Is there ever a need to have GET request API as POST is better in every way?

So we were starting a new project from scratch and one of the developers suggested why have any GET API requests as POST API's are better in every which way. (At least when using a mobile client)
On further looking into this it does seem POST can do everything GET can do and it can do it better -
slightly more secure as parameters are not in URL
larger limit than GET request
So is there even a single reason to have a GET API ? (This will only be used from a mobile client so browser specific cacheing doesn't affect us)

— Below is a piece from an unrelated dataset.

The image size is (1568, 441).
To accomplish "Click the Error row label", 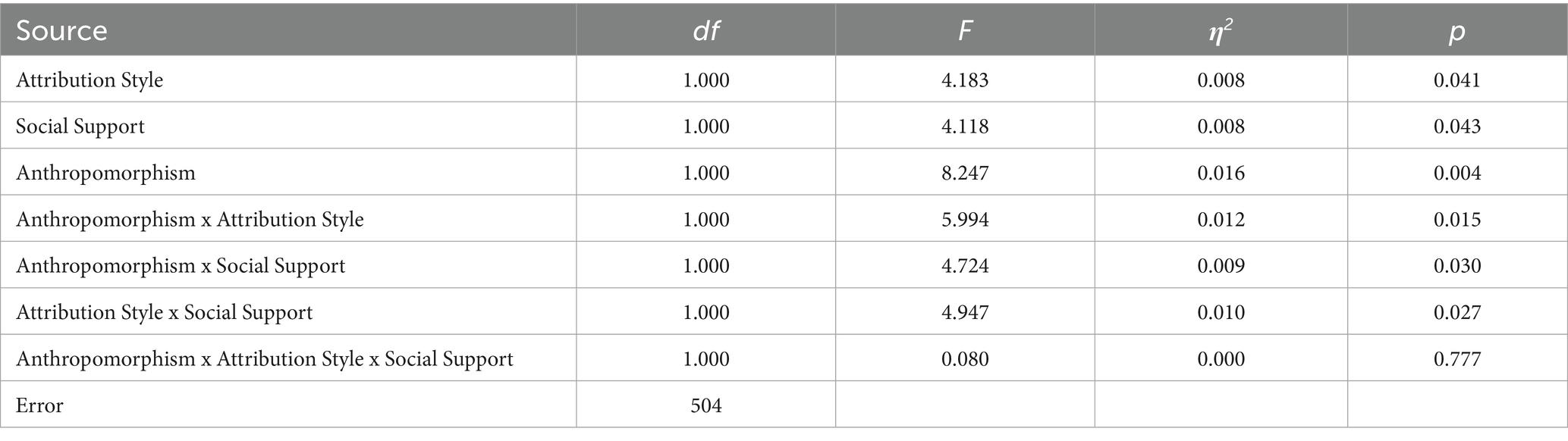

Is there ever a need to have GET request API as POST is better in every way?
In general, yes. In your specific circumstances -- maybe no.
GET and POST are method tokens.
The request method token is the primary source of request semantics
They are a form of meta data included in the http request so that general purpose components can be aware of the request semantics and contribute constructively.
POST is, in a sense, the wildcard method - it can mean anything. But one of the consequences of this is - because the method has unconstrained semantics, general purpose components can't do anything useful other than pass the request along.
GET, however, has safe semantics (which includes idempotent semantics). Because the request is idempotent, general purpose components know that they can resend a GET request when the server returns no response (ie messages being lost on unreliable transport); general purpose components can know that representations of the resource can be pre-fetched, reducing perceived latency.
You dismissed caching as a concern earlier, but you may want to rethink that - the cache constraint is an important element that helped the web take over the world.
Reducing everything to POST reduces HTTP from an application for transferring documents over a network to dumb transport.
Using HTTP for transport isn't necessarily wrong: Simple Object Access Protocol (SOAP) works that way, as does gRPC. You still get authorization, and conditional requests; features of HTTP that you might otherwise need to roll your own.
You aren't doing REST at that point, but that's OK; not everybody has to.
That doesn’t mean that I think everyone should design their own systems according to the REST architectural style. REST is intended for long-lived network-based applications that span multiple organizations. If you don’t see a need for the constraints, then don’t use them. (Fielding, 2008)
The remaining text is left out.